Un metodo per distruggere inquinanti ‘eterni’ come i Pfas

Distruggere i Pfas, inquinanti definiti “eterni” per la loro estrema resistenza e tossicità che sono presenti in molti oggetti di uso quotidiano e possono causare gravi problemi di salute. Questo l’obiettivo del team di scienziati di cui fa parte anche William Dichtel della Northwestern University (Stati Uniti) e le cui ricerche sono state recentemente pubblicate sulla rivista ‘Science’.

La tecnica, che richiede temperature relativamente basse e “reagenti comuni“, è stata sviluppata da chimici statunitensi e cinesi il cui lavoro offre dunque una potenziale soluzione a un problema persistente per l’ambiente, il bestiame e gli esseri umani. Sviluppate negli anni ’40, le sostanze Pfas (perfluoroalchiliche) si disintegrano molto lentamente e si trovano nei materiali di imballaggio, nei prodotti per capelli e di bellezza come shampoo e trucchi nonché sulle padelle antiaderenti.
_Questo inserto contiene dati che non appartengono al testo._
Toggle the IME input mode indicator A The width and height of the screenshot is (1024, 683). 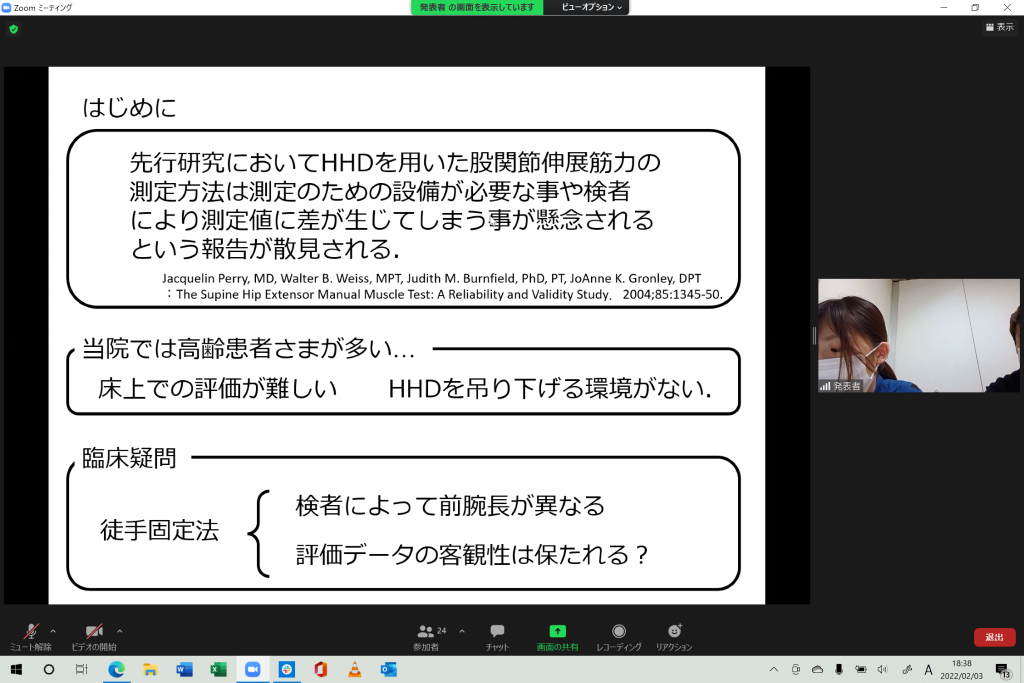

Nel corso del tempo, si sono diffuse nell’ambiente (acqua, suolo, aria, falde acquifere, laghi e fiumi), sconvolgendo interi ecosistemi. Anche in Italia il problema non è sconosciuto. Nel corso dell’estate del 2013, a seguito di alcune ricerche sperimentali su potenziali inquinanti emergenti effettuate da Cnr-Irsa su incarico del Ministero dell’Ambiente, fu segnalata la presenza di Pfas in acque sotterranee, superficiali e potabili di tre province venete (Padova, Verona e Vicenza).
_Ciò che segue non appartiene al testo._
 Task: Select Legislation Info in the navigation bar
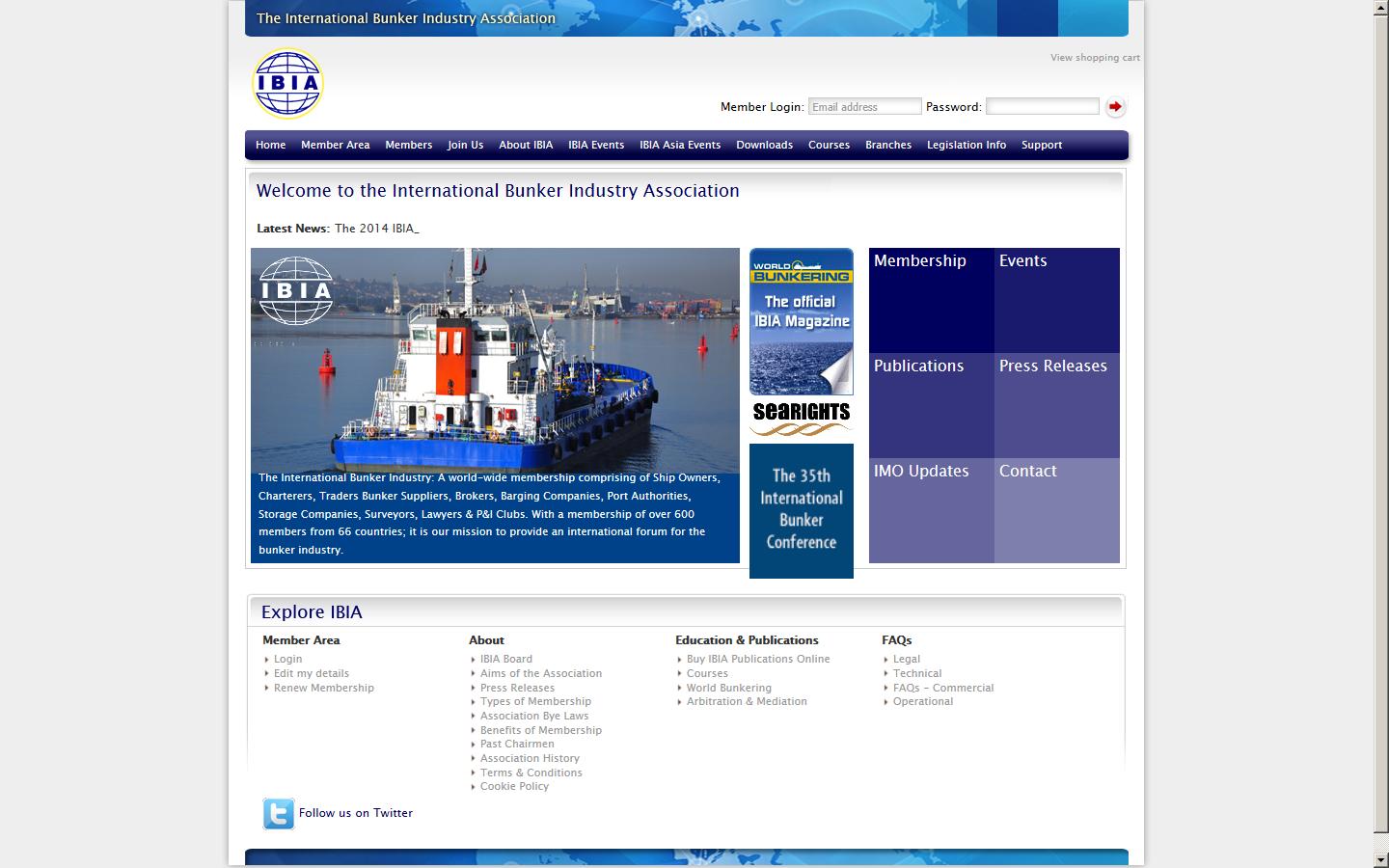966,145
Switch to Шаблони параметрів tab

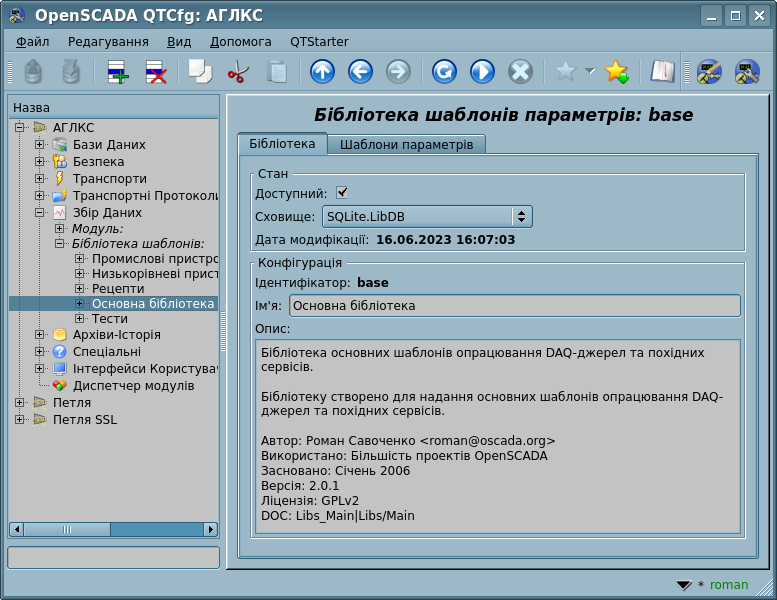pyautogui.click(x=406, y=144)
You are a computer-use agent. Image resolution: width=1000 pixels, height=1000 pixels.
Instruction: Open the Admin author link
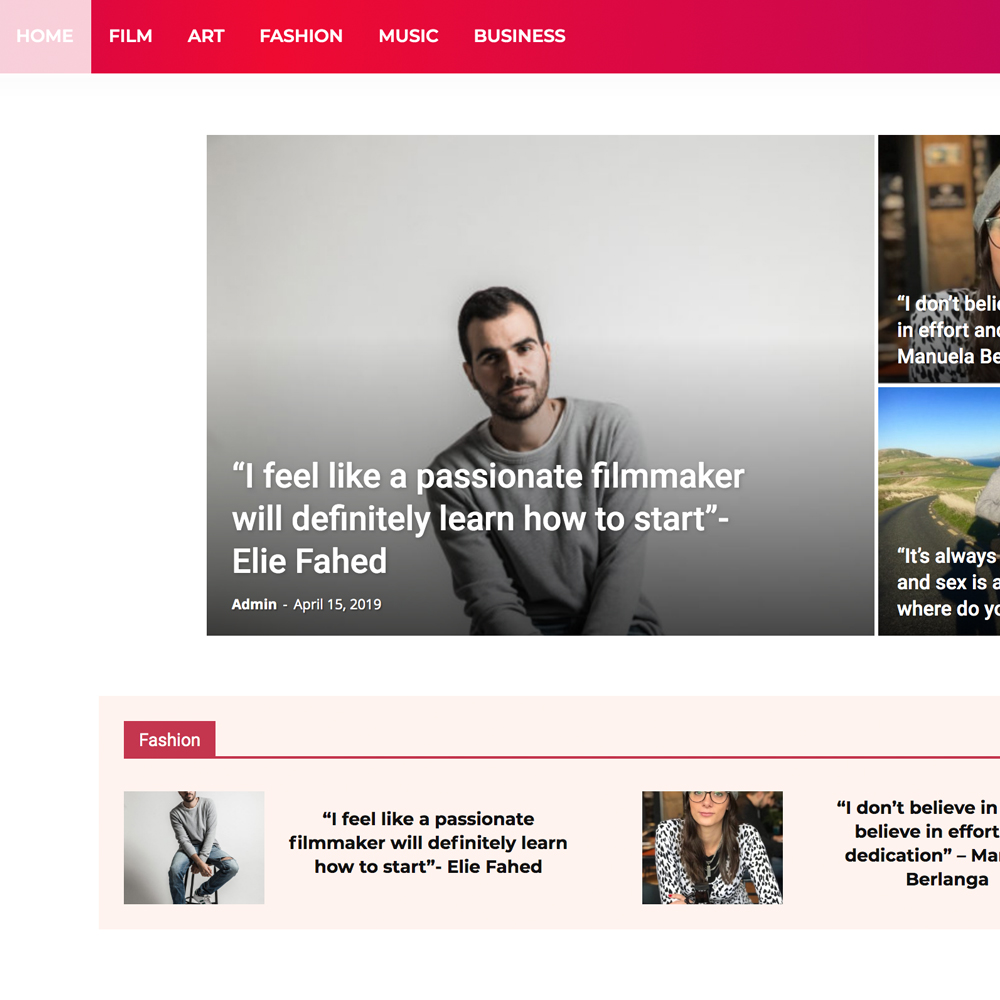[x=254, y=604]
La scorsa settimana, uno studio svedese ha dimostrato che l’acqua piovana “non è sicura da bere in tutto il mondo a causa degli alti livelli di Pfas“. L’esposizione a tali sostanze può avere effetti sulla fertilità e sullo sviluppo del feto, può anche comportare un aumento del rischio di obesità o di alcuni tipi di cancro (prostata, reni e testicoli) e un aumento dei livelli di colesterolo. I metodi attuali per abbattere questi inquinanti richiedono trattamenti estremamente complessi, come l’incenerimento a temperature molto elevate o l’irradiazione a ultrasuoni. La loro natura quasi indistruttibile è legata ai lunghi legami di carbonio e fluoro che li compongono, tra i più forti della chimica organica.
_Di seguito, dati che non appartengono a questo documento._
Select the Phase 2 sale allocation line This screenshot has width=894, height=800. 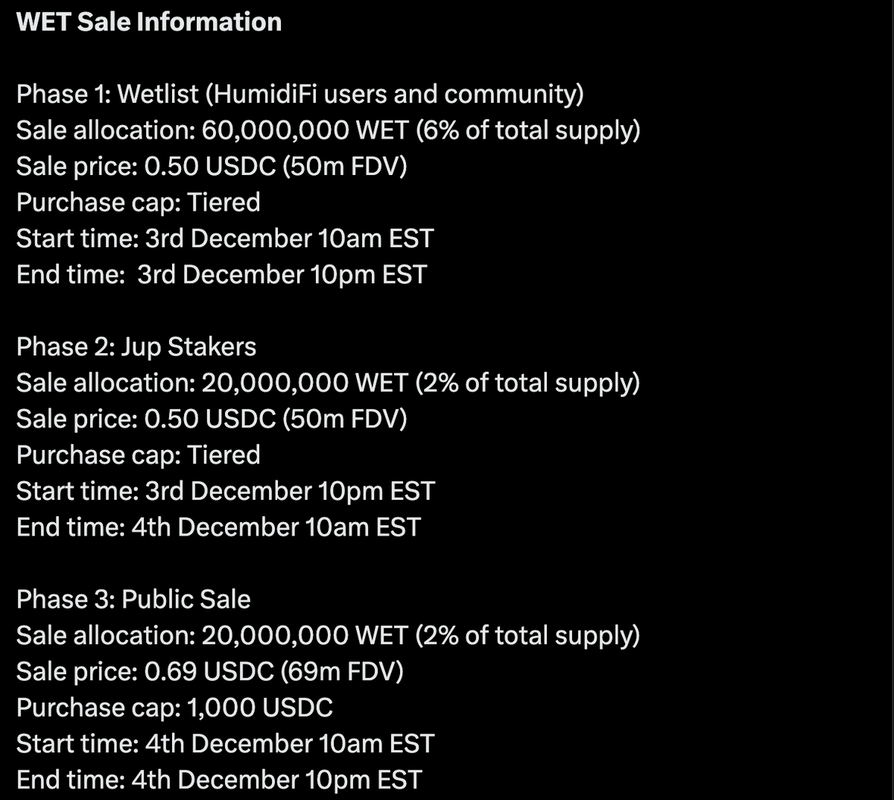coord(328,383)
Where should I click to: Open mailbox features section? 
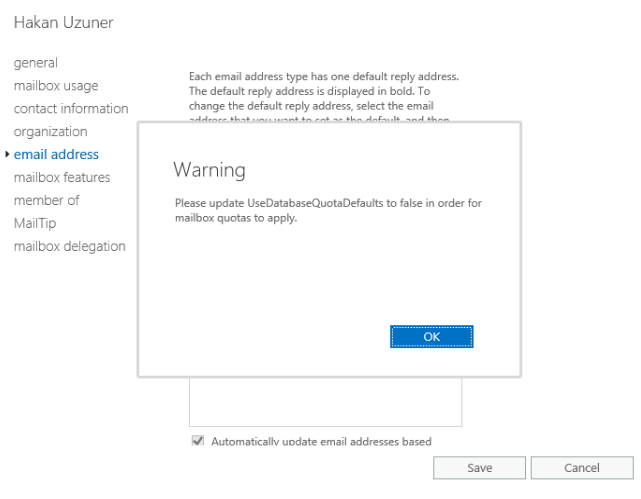(62, 178)
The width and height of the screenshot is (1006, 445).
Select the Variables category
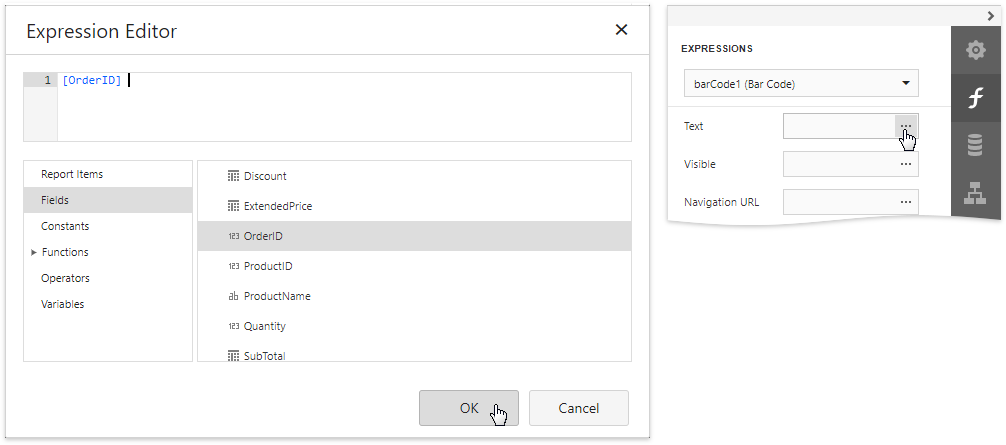click(x=62, y=304)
Lo studio pubblicato su Scienze, tuttavia, offre una possibile soluzione: i ricercatori sono riusciti a identificare un punto debole in alcuni tipi di Pfas, per cui un gruppo di atomi di ossigeno può essere colpito da un solvente e da un reagente comune a temperature medie comprese tra 80 e 120 gradi. Quando ciò accade, “l’intera molecola collassa in una cascata di reazioni complesse“, spiega Dichtel, uno degli autori dello studio. Gli scienziati hanno anche utilizzato metodi computazionali per mappare la meccanica quantistica alla base di queste reazioni chimiche, per migliorare il processo di abbattimento dei Pfas. Lo studio attuale si è concentrato su 10 inquinanti, tra cui il GenX che ha contaminato il fiume Cape Fear, in North Carolina (Stati Uniti), ma esistono più di 12mila sostanze chimiche “eterne“, secondo l’Agenzia statunitense per la Protezione dell’ambiente. “Altri tipi di Pfas non hanno lo stesso ‘tallone d’Achille’, ma ognuno ha il suo punto debole – ha confermato Dichtel – e se riusciamo a identificarlo, allora sapremo come attivarlo per distruggerlo“.